Прошло довольно времени после ссоры. Мудров был незлопамятен и душевно привязан к преосвященному Августину. Узнав, что он нездоров, старик не вытерпел и по старой дружбе тотчас явился на зов. Малиновский прямо без доклада повел его к больному.

-- Что, владыко, -- говорит Мудров, -- должно быть, старый друг лучше новых двух?

Преосвященный обрадовался.

-- Ты на меня сердишься? -- спрашивает он.

-- Видите, я приехал, стало быть, не сержусь... а вы сердитесь?..

-- Ну, ну, полно, я тебе рад и давно бы послал, да из упрямства хотел на своем поставить... Приехал, ну и спасибо.

-- Что же такое с вами приключилось, чем вы нездоровы? Покажите-ка язык? Да, -- говорит Мудров, -- язычком вам хвалиться нельзя; у вас, владыко, прескверный язык.
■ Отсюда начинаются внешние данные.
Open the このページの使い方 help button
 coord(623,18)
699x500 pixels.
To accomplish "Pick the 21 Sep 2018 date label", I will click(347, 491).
Оба расхохотались, опять поладили. Мудров по-прежнему стал ездить каждый день, и преосвященный скорехонько выздоровел.

III

Преосвященный Августин имел много прекрасных свойств: он был весьма строг, но справедлив; консисторию держал в ежовых рукавицах, и белое духовенство, в то время по большей части грубое и распущенное, его трепетало. Он иногда по-отечески бивал своею тростью, а не то и руками, кто его прогневает, но никого не делал несчастным. Когда просились на место из его родственников и были чужие достойные люди, он всегда оказывал предпочтение чужим, а своих заставлял ждать, иногда и подолгу:

-- Свои люди, не взыщут, сочтемся.

Он не был ни пристрастен, ни корыстолюбив, и главный его недостаток состоял в чрезмерной запальчивости; но ежели он кого во время гнева обидел, после того всегда старался утешить -- когда деньгами, когда дав лучшее место.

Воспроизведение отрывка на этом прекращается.